15. Subjects has a diagnosis of immunodeficiency (e.g., positive/non-negative test for
human immunodeficiency virus) except subjects on antiviral therapy and undetectable
viral load are permitted with a requirement for regular monitoring for reactivation
for the duration of treatment on study per local or institutional guidelines or
subject is receiving systemic steroid therapy or any other form of immunosuppressive
therapy within 7 days prior to the first dose of tarlatamab.
16. The following vaccines (live and live-attenuated vaccines) are excluded during the
following study periods:
1. Screening and during study treatment: live and live-attenuated vaccines are
prohibited within 28 days prior to the first dose of tarlatamab and for the
duration of the study.
- (1) Live viral non-replicating vaccine (e.g., Jynneos) for Monkeypox infection
is allowed during the study (except during cycle 1) in accordance with local
standard of care and institutional guidelines.
2. End of study treatment: live and live-attenuated vaccines can be used when at
least 60 days (5 x half-life of tarlatamab) have passed after the last dose of
tarlatamab.
17. Subjects unwilling to use contraception or practice abstinence during treatment and
for an additional 60 days after the last dose of tarlatamab.
18. Female subjects who are breastfeeding or who plan to breastfeed while on study
through 60 days after the last dose of tarlatamab.
19. Male subjects unwilling to abstain from donating sperm during treatment and for an
additional 60 days after the last dose of tarlatamab.
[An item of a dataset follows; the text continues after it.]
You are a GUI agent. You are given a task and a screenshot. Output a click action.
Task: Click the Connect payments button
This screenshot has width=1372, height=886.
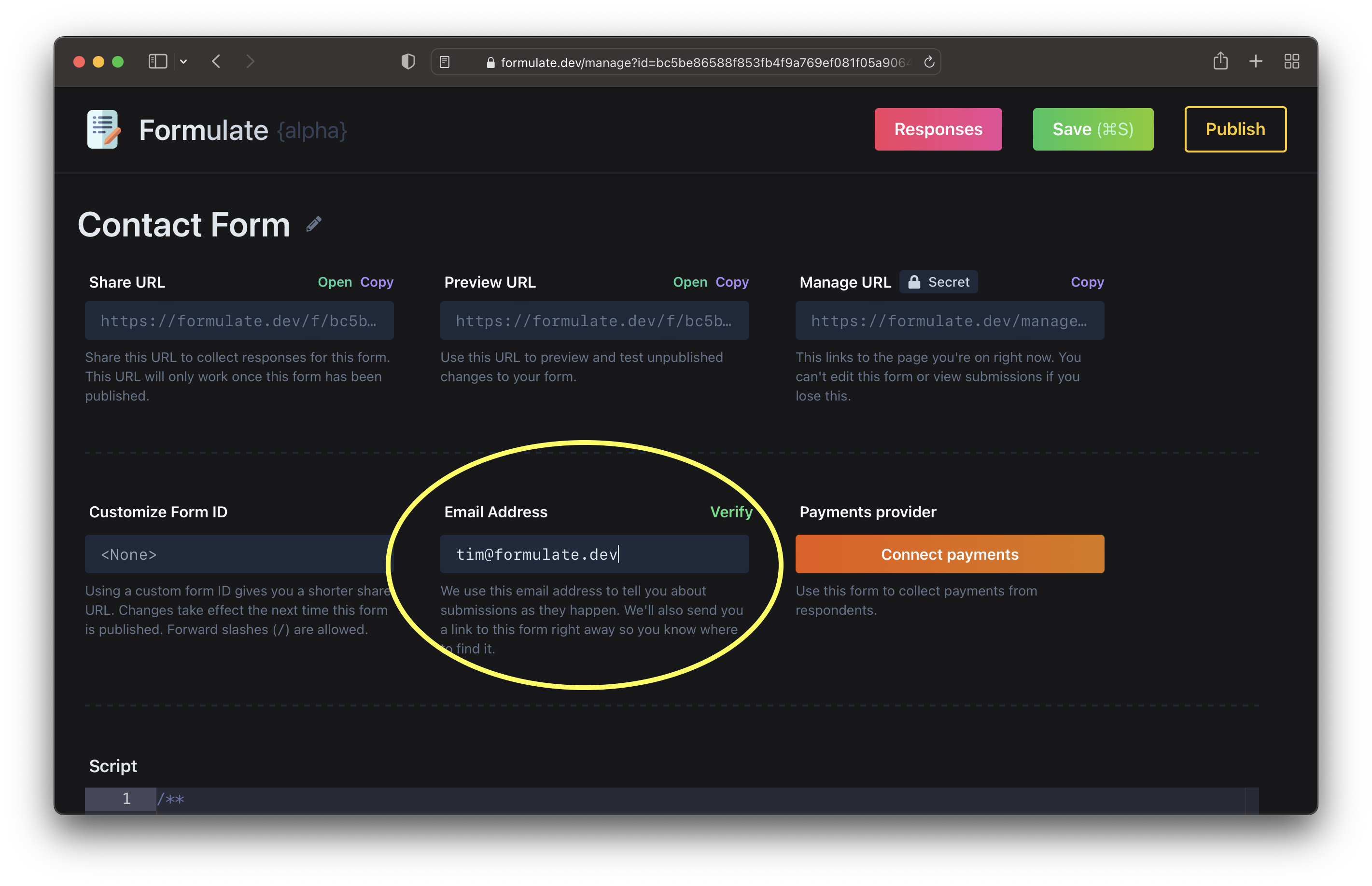coord(949,554)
20. Female subjects planning to become pregnant while on study through 60 days after the
last dose of tarlatamab.
21. Female subjects of childbearing potential with a positive pregnancy test assessed at
screening and/or day 1 by a highly sensitive urine or serum pregnancy test.
22. Subject has known sensitivity to any of the products or components to be
administered during dosing.
23. Subject likely to not be available to complete all protocol-required study visits or
procedures, and/or to comply with all required study procedures (e.g., Clinical
Outcome Assessments) to the best of the subject and investigator's knowledge.
24. History or evidence of any other clinically significant disorder, condition or
disease (with the exception of those outlined above) that, in the opinion of the
investigator would pose a risk to subject safety or interfere with the study
evaluation, procedures, or completion.